Mari screams “TAKAR-” before the hooves start falling.


The horse (she’s sure it’s definitely NOT a horse, whatever it is) pummels her silently, rearing up to its full height and bringing down iron feet down on Mari’s body. She’s too battered to even think. And all this while there’s not a single sound from the horse, not even the sound of its hooves hitting flesh.

From far off, she hears footsteps, a scream that could have been her own voice or maybe even Satomi’s.

A particularly heavy blow to her temple renders her completely limp. Black fuzziness begins to creep up in the corner of her eyes, and she feels herself slipping into unconsciousness, watching the blackness slowly swallow up her vision.

Just before that, though, a dim flash of light. And sound. Muffled sound and crumbling noises, but sound nonetheless. A drowning part of her brain realises this, and struggles to stay afloat for a few more seconds.

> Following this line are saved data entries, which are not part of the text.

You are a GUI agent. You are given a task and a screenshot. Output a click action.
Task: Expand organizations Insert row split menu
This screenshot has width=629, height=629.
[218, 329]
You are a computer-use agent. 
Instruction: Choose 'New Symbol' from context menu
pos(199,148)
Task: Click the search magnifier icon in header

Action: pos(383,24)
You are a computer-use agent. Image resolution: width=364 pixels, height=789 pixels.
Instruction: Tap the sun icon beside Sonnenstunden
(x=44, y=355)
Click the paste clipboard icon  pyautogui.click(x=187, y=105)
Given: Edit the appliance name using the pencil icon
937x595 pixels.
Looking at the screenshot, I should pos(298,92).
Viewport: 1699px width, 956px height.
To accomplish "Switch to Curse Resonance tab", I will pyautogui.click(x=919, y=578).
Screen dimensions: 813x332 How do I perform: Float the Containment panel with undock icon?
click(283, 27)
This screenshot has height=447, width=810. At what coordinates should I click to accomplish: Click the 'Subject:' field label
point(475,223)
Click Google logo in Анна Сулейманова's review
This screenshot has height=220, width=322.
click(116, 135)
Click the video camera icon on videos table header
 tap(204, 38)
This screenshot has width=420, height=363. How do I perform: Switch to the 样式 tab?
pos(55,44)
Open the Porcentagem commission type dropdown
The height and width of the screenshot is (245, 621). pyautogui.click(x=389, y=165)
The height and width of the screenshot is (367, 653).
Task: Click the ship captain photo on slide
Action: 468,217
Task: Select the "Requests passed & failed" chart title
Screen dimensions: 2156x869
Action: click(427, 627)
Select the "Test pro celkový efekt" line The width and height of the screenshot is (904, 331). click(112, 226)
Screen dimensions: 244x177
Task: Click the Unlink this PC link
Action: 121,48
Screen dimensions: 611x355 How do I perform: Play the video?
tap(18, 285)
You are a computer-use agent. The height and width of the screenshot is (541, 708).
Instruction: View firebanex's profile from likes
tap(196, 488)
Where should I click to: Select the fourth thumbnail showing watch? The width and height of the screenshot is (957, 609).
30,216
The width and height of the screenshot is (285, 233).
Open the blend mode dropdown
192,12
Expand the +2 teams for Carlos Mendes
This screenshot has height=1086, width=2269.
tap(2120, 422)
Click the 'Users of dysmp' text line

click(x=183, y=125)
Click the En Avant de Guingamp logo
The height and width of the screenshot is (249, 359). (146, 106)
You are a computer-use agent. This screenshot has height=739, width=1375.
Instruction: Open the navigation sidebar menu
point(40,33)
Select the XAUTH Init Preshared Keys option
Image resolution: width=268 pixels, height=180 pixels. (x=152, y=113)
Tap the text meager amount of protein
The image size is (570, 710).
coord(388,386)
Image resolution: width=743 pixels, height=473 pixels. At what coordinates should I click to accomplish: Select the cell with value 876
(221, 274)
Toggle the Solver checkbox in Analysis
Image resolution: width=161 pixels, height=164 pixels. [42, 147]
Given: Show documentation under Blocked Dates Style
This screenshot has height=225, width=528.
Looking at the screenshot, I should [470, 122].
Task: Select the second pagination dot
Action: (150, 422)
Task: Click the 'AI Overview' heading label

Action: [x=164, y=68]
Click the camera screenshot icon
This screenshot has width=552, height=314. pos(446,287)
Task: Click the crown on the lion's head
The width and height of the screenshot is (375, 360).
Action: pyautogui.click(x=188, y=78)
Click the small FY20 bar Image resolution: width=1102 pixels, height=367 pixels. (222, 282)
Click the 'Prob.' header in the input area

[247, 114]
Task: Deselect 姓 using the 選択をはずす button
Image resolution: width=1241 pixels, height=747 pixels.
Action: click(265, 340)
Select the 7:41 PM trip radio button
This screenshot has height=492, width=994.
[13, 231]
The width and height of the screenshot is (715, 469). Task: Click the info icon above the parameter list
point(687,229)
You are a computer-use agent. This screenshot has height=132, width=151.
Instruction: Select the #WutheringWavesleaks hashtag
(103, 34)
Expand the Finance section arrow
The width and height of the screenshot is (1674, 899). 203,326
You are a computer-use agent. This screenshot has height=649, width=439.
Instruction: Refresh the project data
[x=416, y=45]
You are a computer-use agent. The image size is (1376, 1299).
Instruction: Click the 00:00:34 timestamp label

A silhouette - not Takara - has knocked the horse off of her. In her fuzzy state, the horse is just flickers of shadows that she wasn’t absolutely sure was there, and the other person - a man, by the looks of it - is a tall, mysterious shadow himself. How he was forcing the horse away from her? She couldn’t tell, but there were sounds of fighting and shouting and footsteps, and bright patches and rays of light that suddenly appeared and disappeared in the darkness.

At this time, Mari’s willpower whines, crackles and fizzles out, and her vision finally dissolves in a greyish wall of white.

***
Mari blinks.

She’s in a white room – no, a white hall – suspended in a white hall, seeing nothing but white all around. Mari blinks again, maybe hoping that it’ll go away if she blinks hard enough, but no, she’s still there, feeling small and insignificant.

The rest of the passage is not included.